(EXERCISE DATA Opens)

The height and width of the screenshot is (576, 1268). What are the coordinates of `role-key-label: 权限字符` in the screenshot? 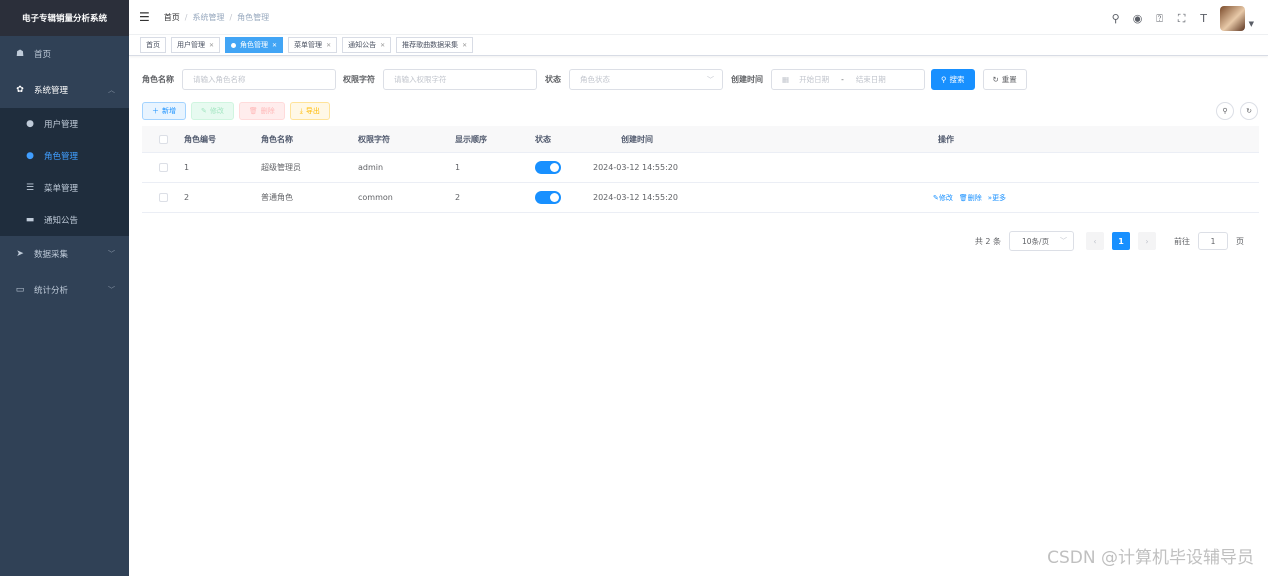 It's located at (359, 80).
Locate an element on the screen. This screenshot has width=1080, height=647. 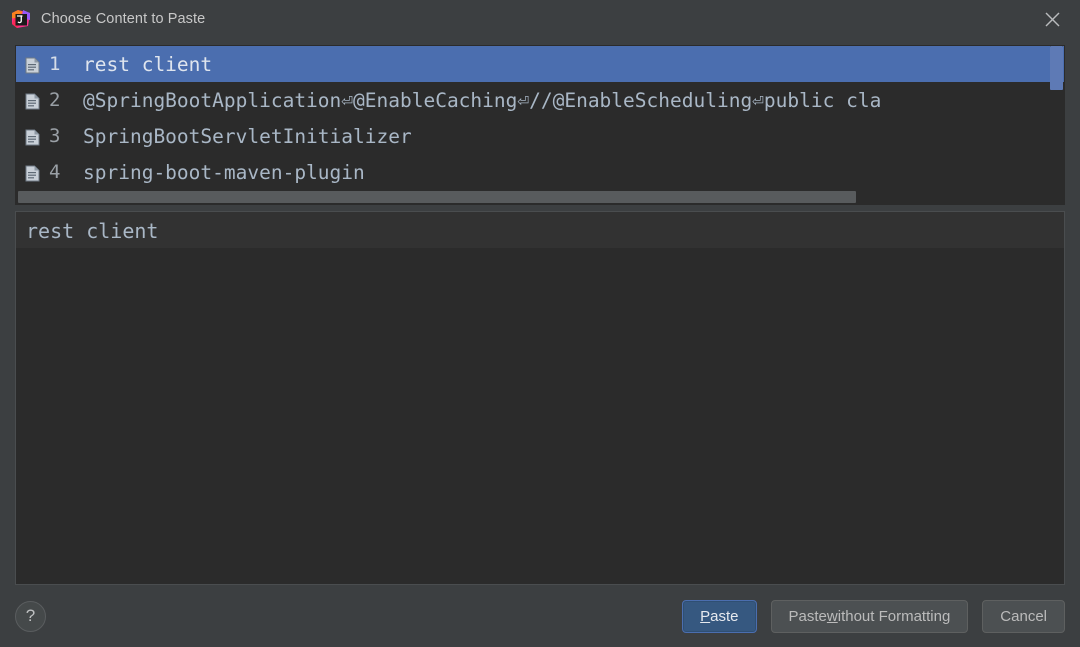
dialog-title: Choose Content to Paste is located at coordinates (124, 19).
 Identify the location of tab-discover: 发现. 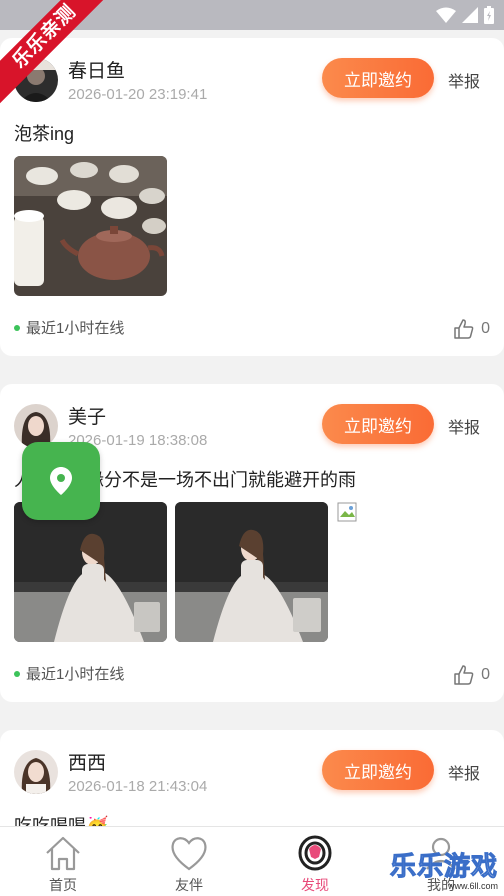
(315, 862).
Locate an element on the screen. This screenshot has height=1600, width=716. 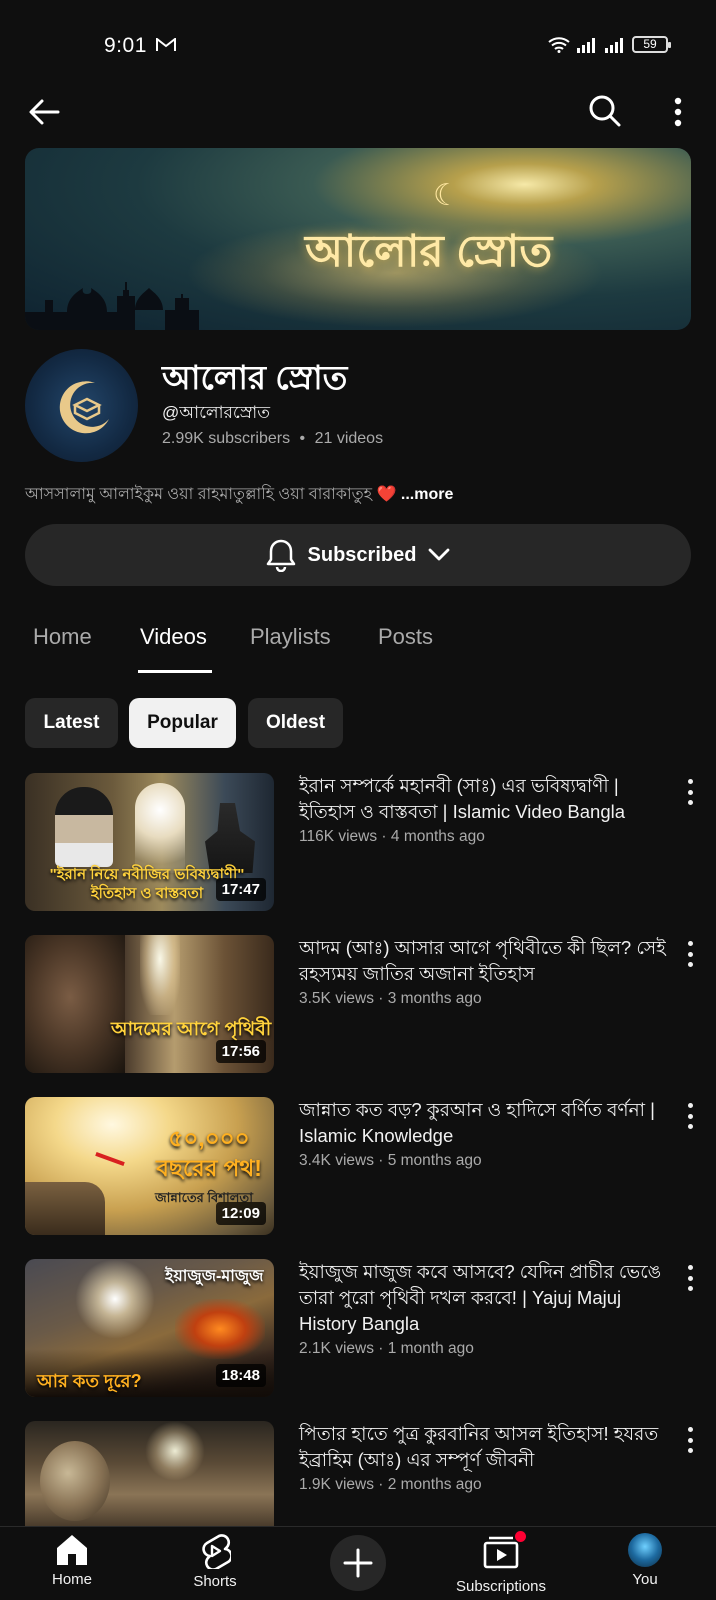
bottom-navigation: Home Shorts Subscriptions You is located at coordinates (358, 1563).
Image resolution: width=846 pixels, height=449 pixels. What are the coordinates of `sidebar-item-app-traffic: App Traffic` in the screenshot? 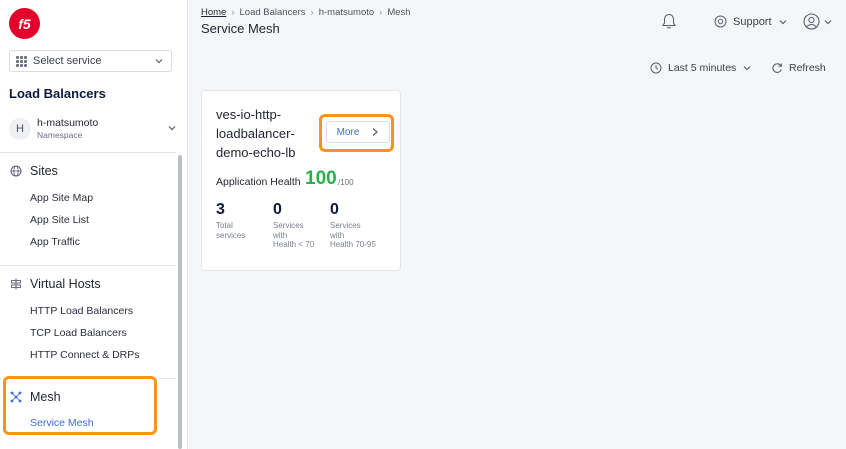 It's located at (55, 242).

(EXERCISE DATA Closes)

- **ABOUT THIS EXERCISE**: Rewrite the stretch of lines from the one containing "Identify the location of tab-discover: 发现." through the one containing "bottom-navigation: Home Shorts" as a numbered list, omitting blank lines and leaving out the pictures.

- **TASK RESPONSE**:
1.  Identify the location of tab-discover: 发现. 
2. (315, 862).
3. Locate an element on the screen. This screenshot has height=1600, width=716. 
4. bottom-navigation: Home Shorts Subscriptions You is located at coordinates (358, 1563).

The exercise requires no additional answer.